* Activity
With pictures omitted, transcribe exactly the lines from the one containing "You are a GUI" to the end of the records below.

Dataset items:
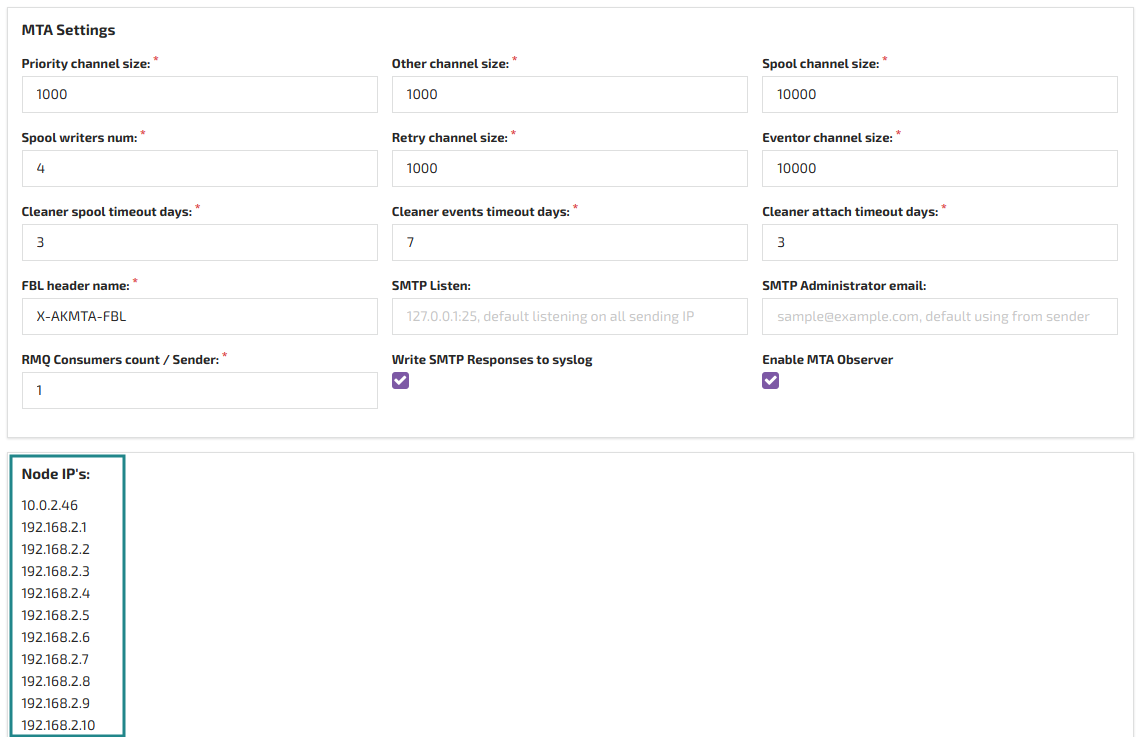
Task: Click the FBL header name field
Action: click(x=199, y=317)
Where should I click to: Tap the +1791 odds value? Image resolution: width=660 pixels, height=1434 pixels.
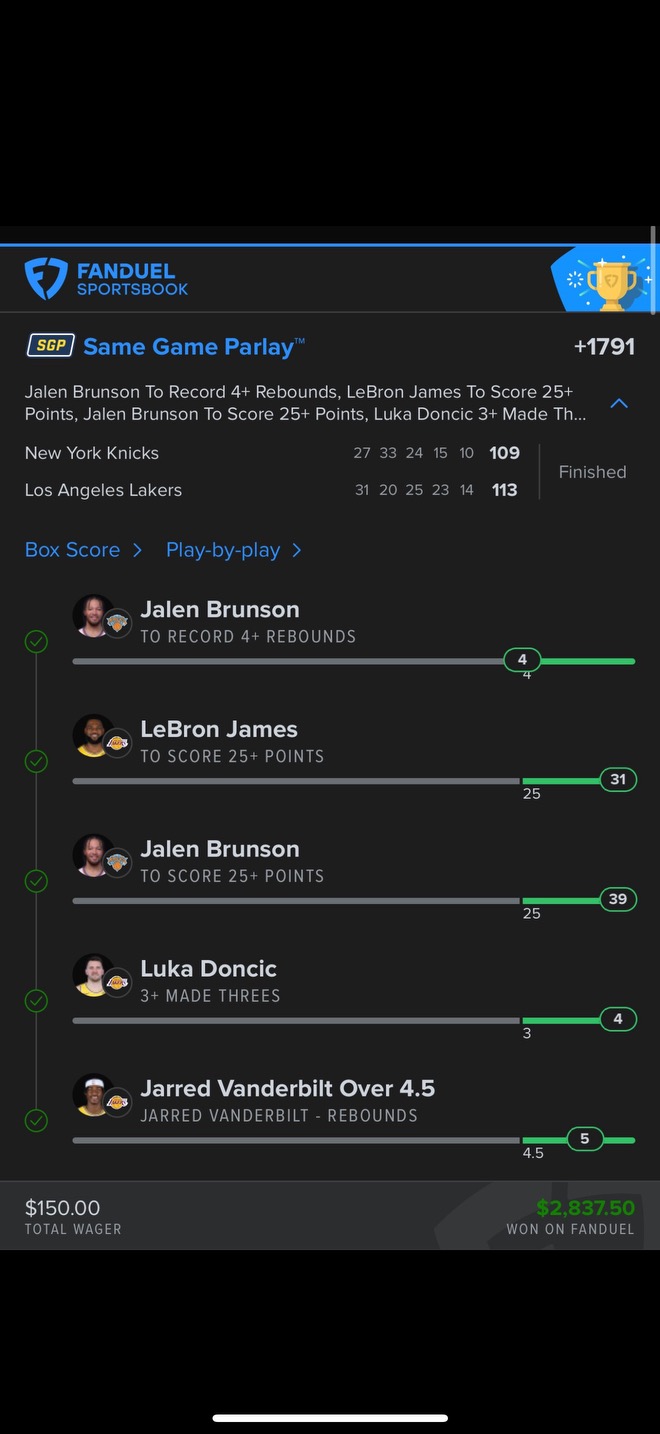604,346
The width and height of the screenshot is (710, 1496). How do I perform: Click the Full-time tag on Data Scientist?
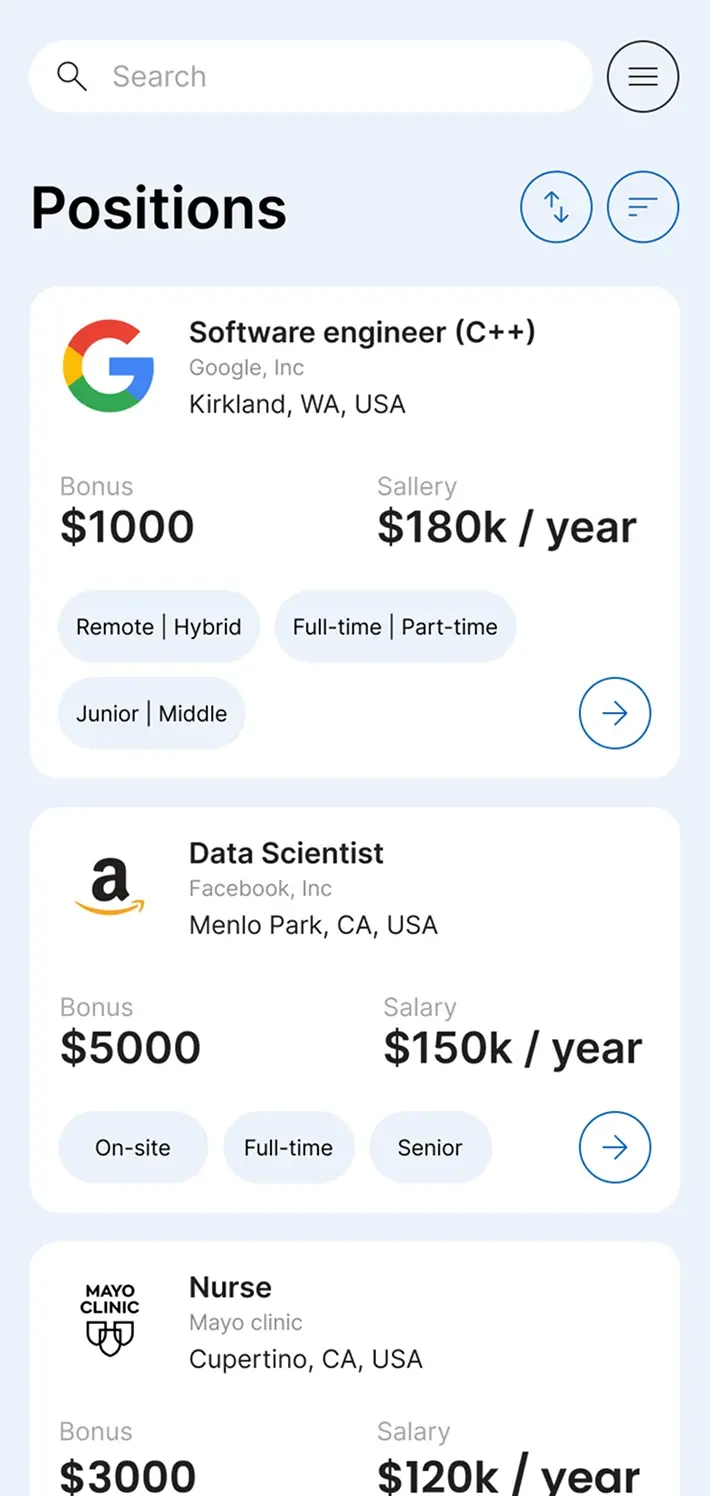tap(288, 1148)
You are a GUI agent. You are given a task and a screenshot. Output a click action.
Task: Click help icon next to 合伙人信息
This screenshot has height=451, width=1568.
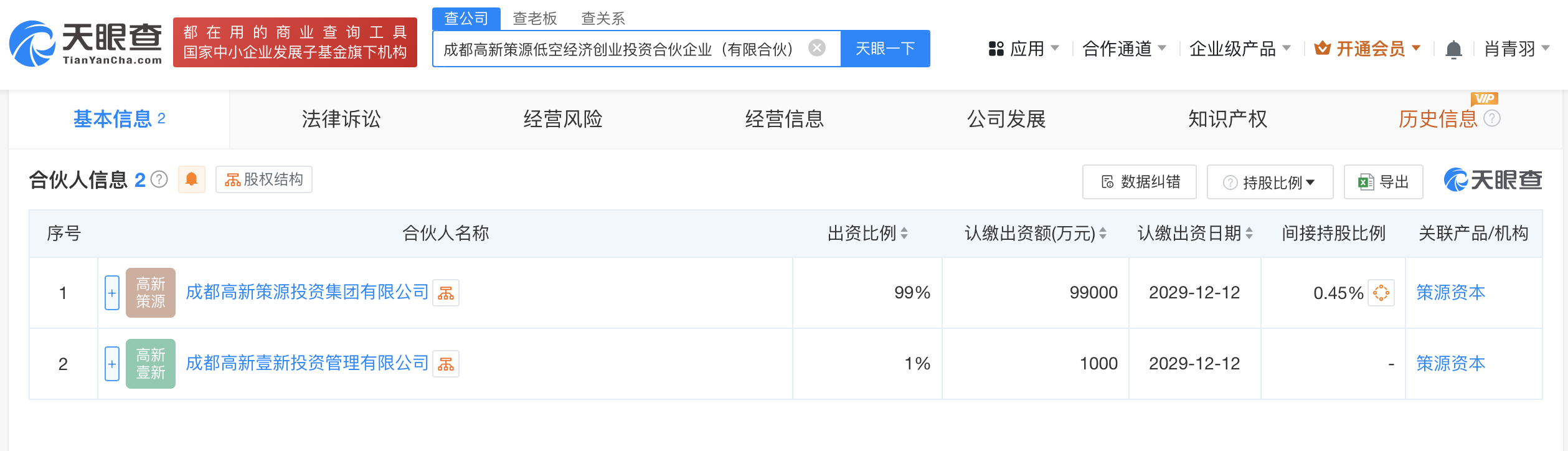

* Response to this task
You are a GUI agent. You are given a task and a screenshot. Output a click action.
Task: Click help icon next to 合伙人信息
This screenshot has height=451, width=1568.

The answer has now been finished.